Stored records
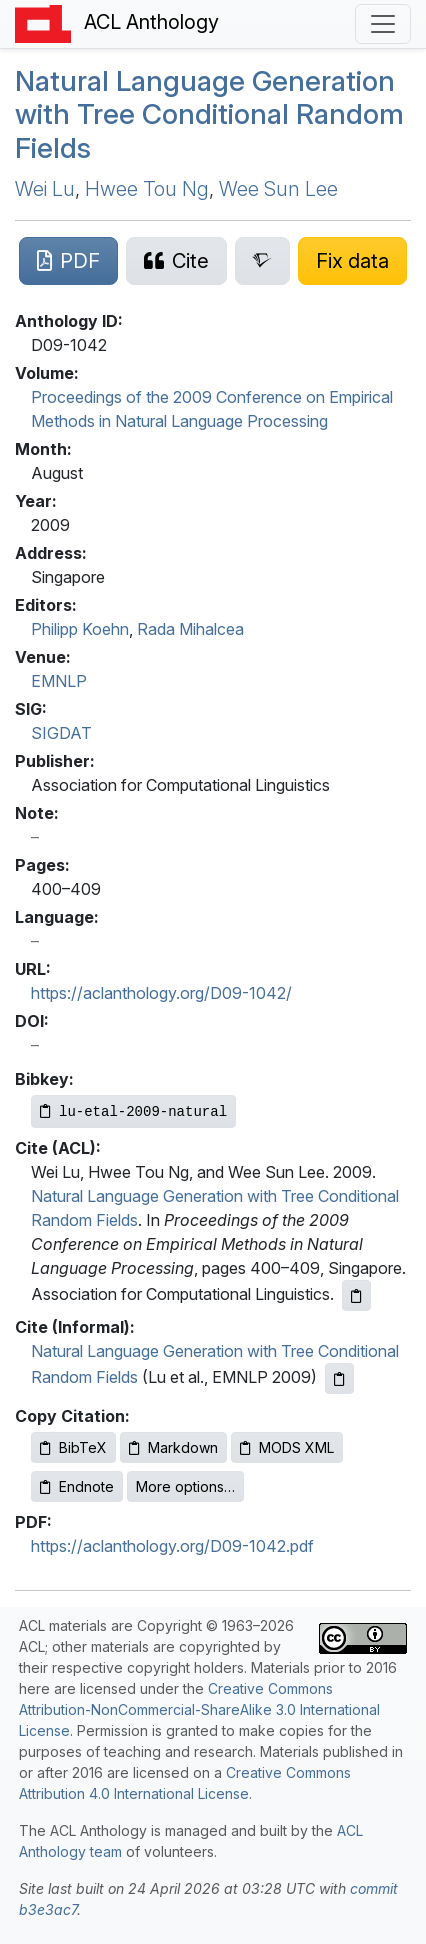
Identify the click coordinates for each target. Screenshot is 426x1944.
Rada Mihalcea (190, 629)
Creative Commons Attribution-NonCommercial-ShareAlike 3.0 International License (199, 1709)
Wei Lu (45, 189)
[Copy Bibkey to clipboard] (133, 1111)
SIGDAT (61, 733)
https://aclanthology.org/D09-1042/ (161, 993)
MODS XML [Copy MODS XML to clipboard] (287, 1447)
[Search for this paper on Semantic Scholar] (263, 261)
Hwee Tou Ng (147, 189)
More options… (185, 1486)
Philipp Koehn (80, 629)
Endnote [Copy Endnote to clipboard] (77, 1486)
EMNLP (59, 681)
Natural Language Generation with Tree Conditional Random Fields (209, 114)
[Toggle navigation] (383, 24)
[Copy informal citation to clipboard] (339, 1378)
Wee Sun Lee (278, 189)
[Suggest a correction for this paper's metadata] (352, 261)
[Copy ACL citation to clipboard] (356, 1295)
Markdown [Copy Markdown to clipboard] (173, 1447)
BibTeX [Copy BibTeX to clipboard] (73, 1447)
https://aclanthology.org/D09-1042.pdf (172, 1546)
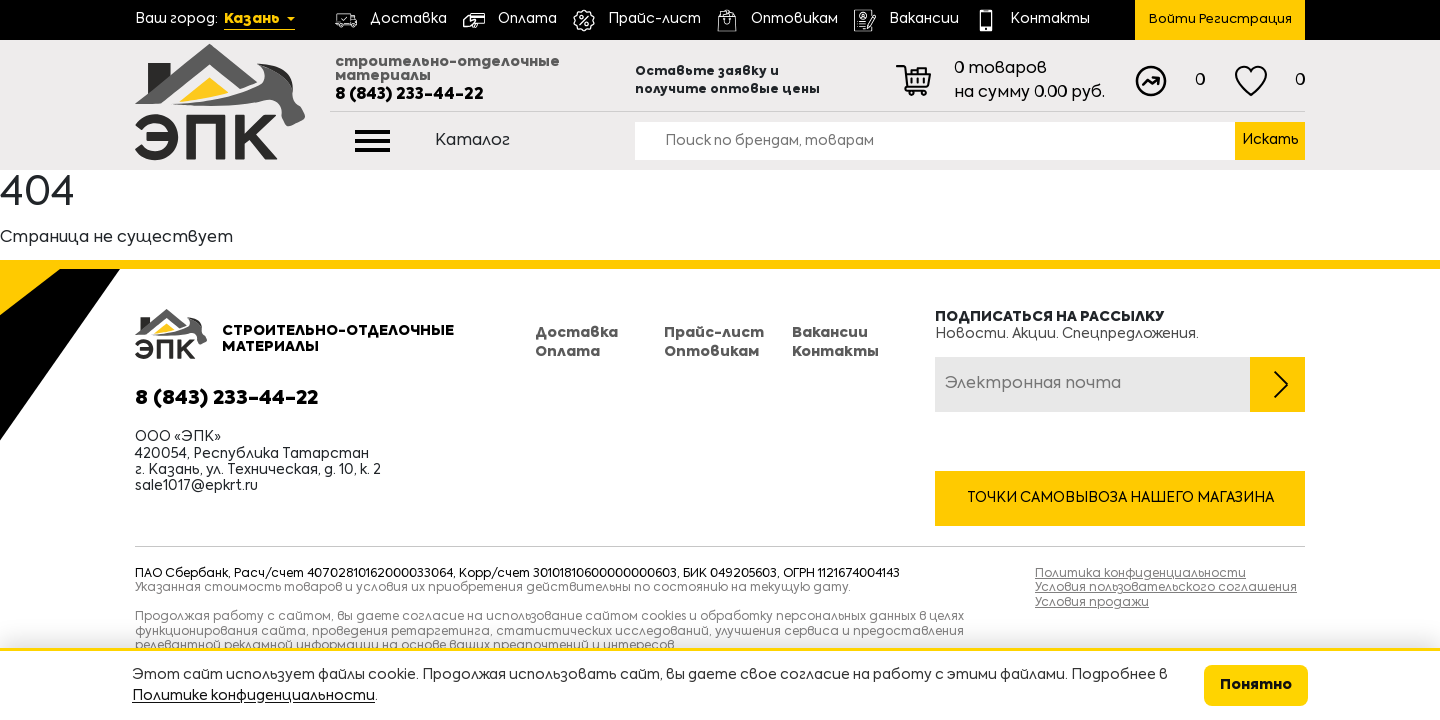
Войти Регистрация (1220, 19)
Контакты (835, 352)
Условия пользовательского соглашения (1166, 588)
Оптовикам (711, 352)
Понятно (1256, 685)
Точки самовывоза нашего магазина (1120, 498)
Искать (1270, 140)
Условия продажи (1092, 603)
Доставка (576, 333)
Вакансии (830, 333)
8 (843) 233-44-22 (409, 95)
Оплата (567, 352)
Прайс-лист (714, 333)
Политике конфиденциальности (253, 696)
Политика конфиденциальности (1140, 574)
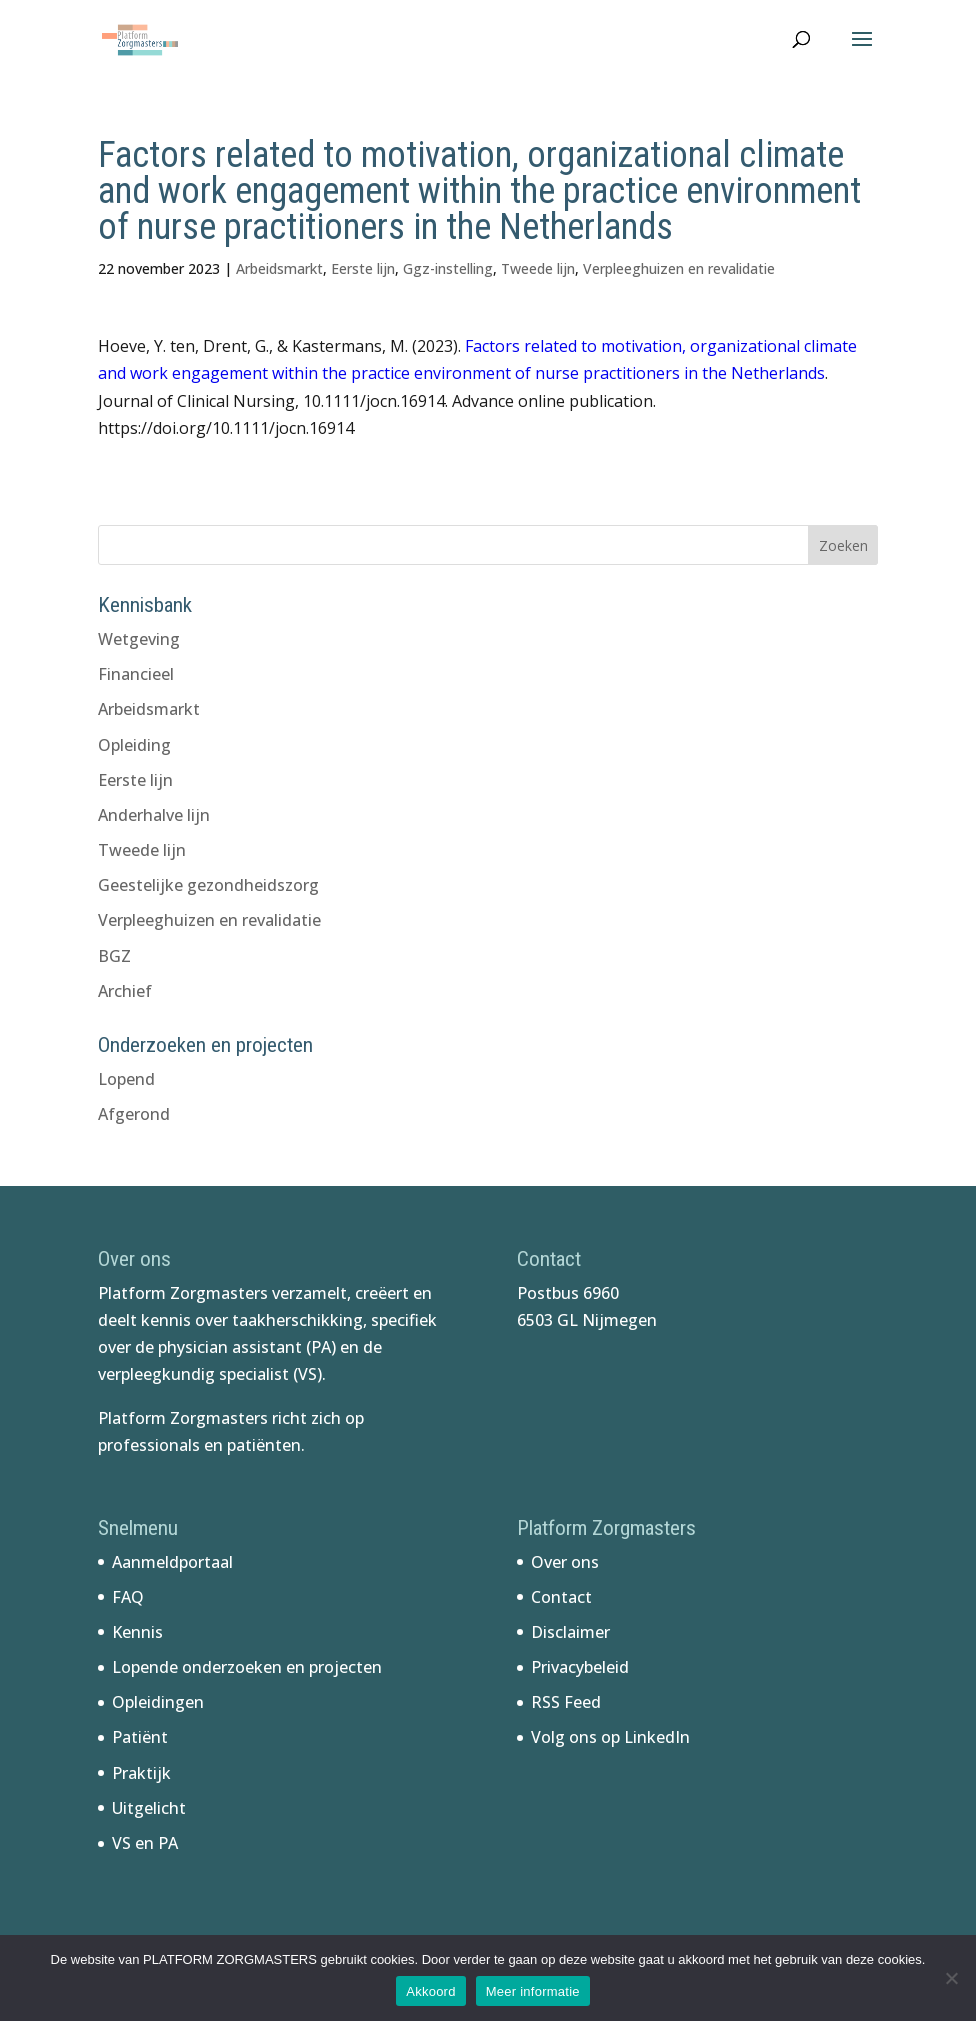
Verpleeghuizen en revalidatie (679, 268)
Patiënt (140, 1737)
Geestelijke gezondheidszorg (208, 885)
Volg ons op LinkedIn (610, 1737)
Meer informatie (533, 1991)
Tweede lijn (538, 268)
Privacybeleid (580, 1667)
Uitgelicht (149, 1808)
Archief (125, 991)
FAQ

Do this: Rewrite all of the records above with every "clipboard" replaced by "the clipboard", keeping everything else unchanged, and leave the pictures out of your answer.

Expected answer:
Identify the click coordinates for each target. Screenshot is 426x1944.
Rada Mihalcea (190, 629)
Creative Commons Attribution-NonCommercial-ShareAlike 3.0 International License (199, 1709)
Wei Lu (45, 189)
[Copy Bibkey to the clipboard] (133, 1111)
SIGDAT (61, 733)
https://aclanthology.org/D09-1042/ (161, 993)
MODS XML [Copy MODS XML to the clipboard] (287, 1447)
[Search for this paper on Semantic Scholar] (263, 261)
Hwee Tou Ng (147, 189)
More options… (185, 1486)
Philipp Koehn (80, 629)
Endnote [Copy Endnote to the clipboard] (77, 1486)
EMNLP (59, 681)
Natural Language Generation with Tree Conditional Random Fields (209, 114)
[Toggle navigation] (383, 24)
[Copy informal citation to the clipboard] (339, 1378)
Wee Sun Lee (278, 189)
[Suggest a correction for this paper's metadata] (352, 261)
[Copy ACL citation to the clipboard] (356, 1295)
Markdown [Copy Markdown to the clipboard] (173, 1447)
BibTeX [Copy BibTeX to the clipboard] (73, 1447)
https://aclanthology.org/D09-1042.pdf (172, 1546)
Войти Регистрация (1220, 19)
Контакты (835, 352)
Условия пользовательского соглашения (1166, 588)
Оптовикам (711, 352)
Понятно (1256, 685)
Точки самовывоза нашего магазина (1120, 498)
Искать (1270, 140)
Условия продажи (1092, 603)
Доставка (576, 333)
Вакансии (830, 333)
8 (843) 233-44-22 (409, 95)
Оплата (567, 352)
Прайс-лист (714, 333)
Политике конфиденциальности (253, 696)
Политика конфиденциальности (1140, 574)
Verpleeghuizen en revalidatie (679, 268)
Patiënt (140, 1737)
Geestelijke gezondheidszorg (208, 885)
Volg ons op LinkedIn (610, 1737)
Meer informatie (533, 1991)
Tweede lijn (538, 268)
Privacybeleid (580, 1667)
Uitgelicht (149, 1808)
Archief (125, 991)
FAQ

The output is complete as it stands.